Bevor mich Angst, Scham oder Anstand doch noch davon abhalten, schreibe ich Dir, um Dir zu sagen, dass ich Dich liebe. Vielleicht wurdest Du bereits geliebt. Oder vielleicht glaubst Du, Dich habe noch nie jemand geliebt. Wenn ich für mich selbst sprechen soll, würde ich sagen, die Liebe zu den Eltern ist voller Fallstricke, die romantische Liebe ist immer endlich und die Liebe in Paarverhältnissen verkehrt sich früher oder später in ihr Gegenteil. Vielleicht hast Du dieses Jahr, so wie ich, Angst davor gehabt, zu sterben, ohne zu wissen, ob Du jemals wirklich geliebt wurdest oder ob Du selbst jemals jemanden wirklich geliebt hast. Deshalb habe ich beschlossen, den Verdacht der Lächerlichkeit auf mich zu nehmen, dem jede öffentliche Äußerung von Liebe für einen andern in der Gesellschaft ausgesetzt ist, und Dir meinen Enthusiasmus mit diesem Brief mitzuteilen. Einer Sache will ich mir sicher sein: Dich geliebt zu haben. Ich weiß nicht, ob Du es fühlen kannst. In genau diesem Augenblick liebe ich Dich, während Du mit Deinen Augen die Spuren entzifferst, die ich durch die Bewegung meiner Finger für Dich auf einen digitalen Bildschirm eingemeißelt habe, dieselben Spuren, die jetzt Deinen Sehnerv entlangwandern und Dein Gehirn erreichen, zu Bildern oder Tönen werden. Ich schreibe Dir, damit Du Bescheid weißt. Damit Du diese Erfahrung machst. Lass Dich, wenn Du möchtest, ganz vom Gefühl des Geliebtwerdens einnehmen. Sollte Dich diese Nähe oder diese Erfahrung einschüchtern oder Dir unangenehm sein, kannst Du jederzeit damit aufhören, diesen Brief zu lesen. Meine Nachricht ist eine affektiv-konzeptuelle Operation, die nur zu einer Realität wird, wenn Du sie in einem Akt bewussten Lesens aktivierst.
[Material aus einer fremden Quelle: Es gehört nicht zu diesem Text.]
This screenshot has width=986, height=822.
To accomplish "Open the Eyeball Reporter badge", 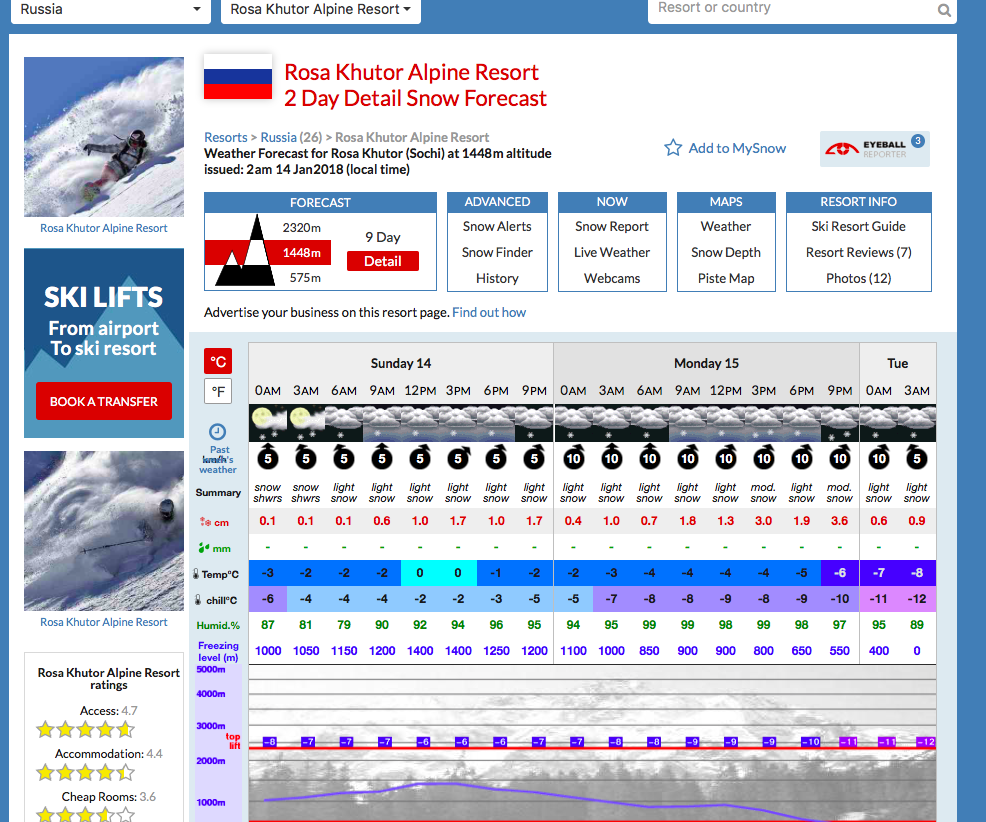I will point(873,148).
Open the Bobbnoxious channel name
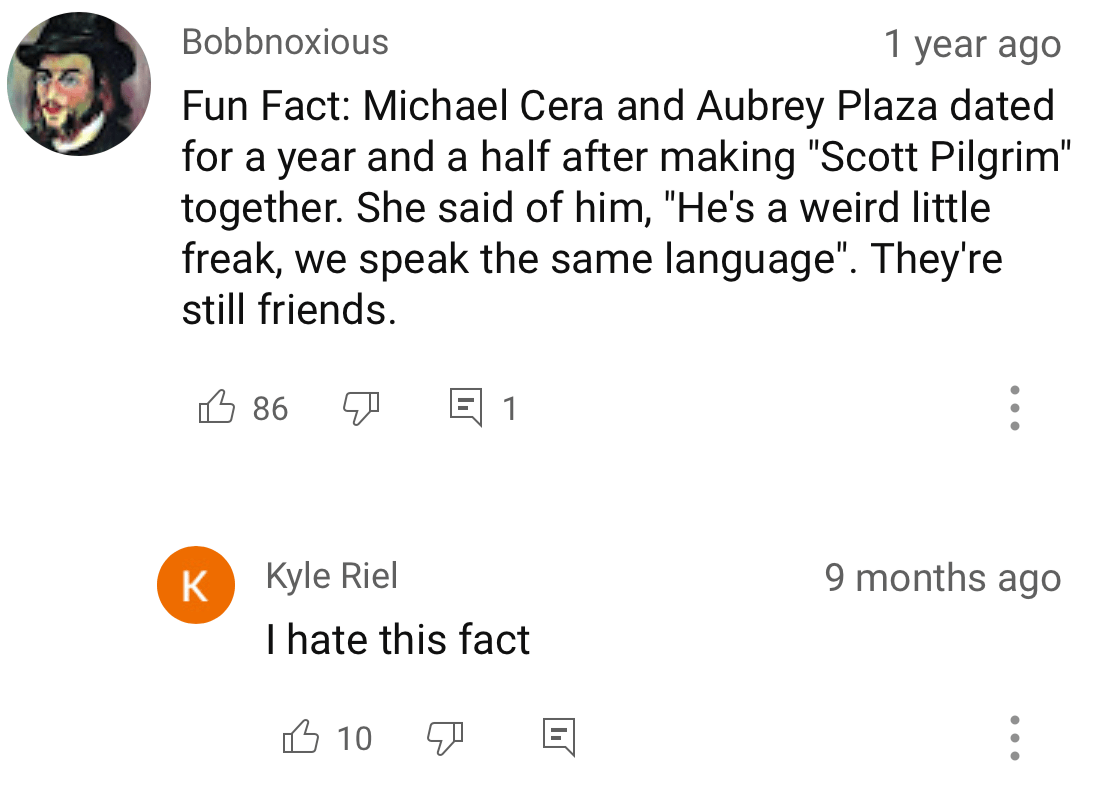 285,42
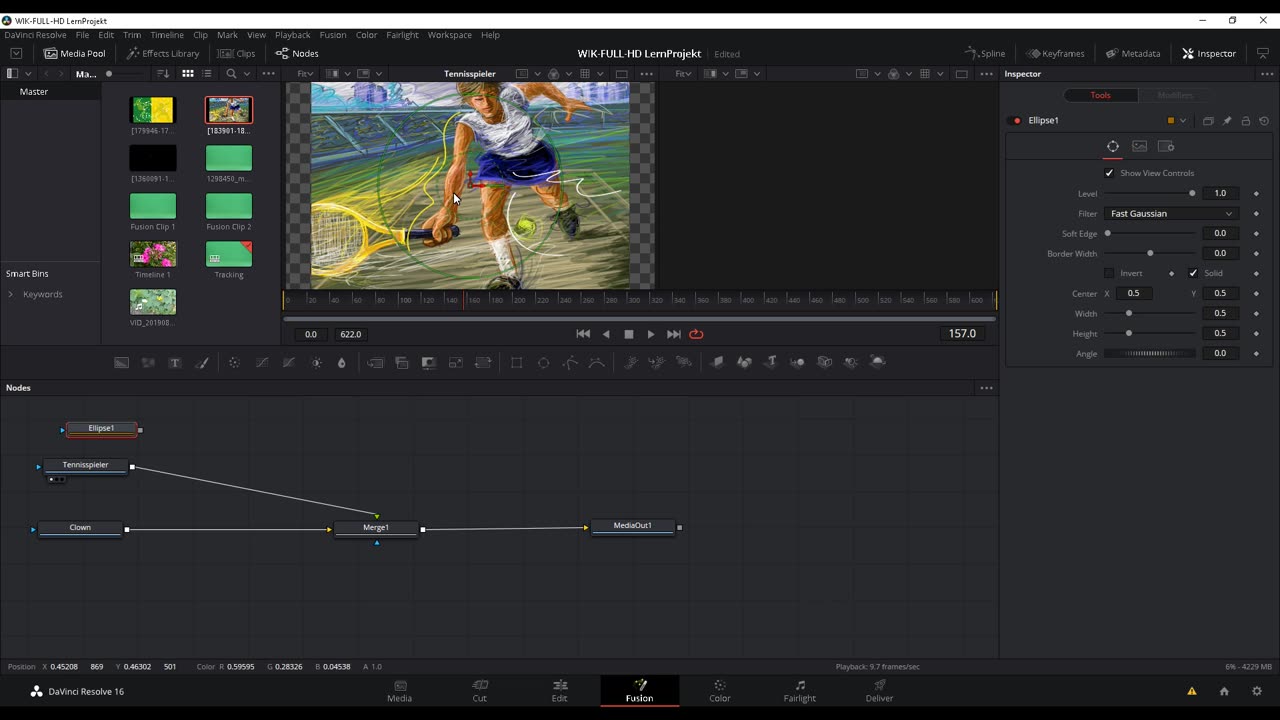Open the left viewer Fit zoom dropdown
The image size is (1280, 720).
305,74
Und da Du weiterliest, sage ich Dir: Meine Liebe zu Dir ist radikal politisch. Ich nehme Dich an mit allem, was Du bist, mit Deiner ganzen Geschichte. Es geht mir weder darum, diese Geschichte zu überblicken, noch sie zu leugnen. Man könnte mir vorwerfen, ich gäbe vor, eine Geschichte zu lieben, die ich nicht kenne. Doch kennen wir alle unsere je eigene Geschichte? Unsere je eigene Geschichte sprengt die bewusste Erinnerung. Und doch gibt es sie, sie ist hier, vor meinen Augen, in ihrer opaken Gegenwart, bereit, geliebt zu werden.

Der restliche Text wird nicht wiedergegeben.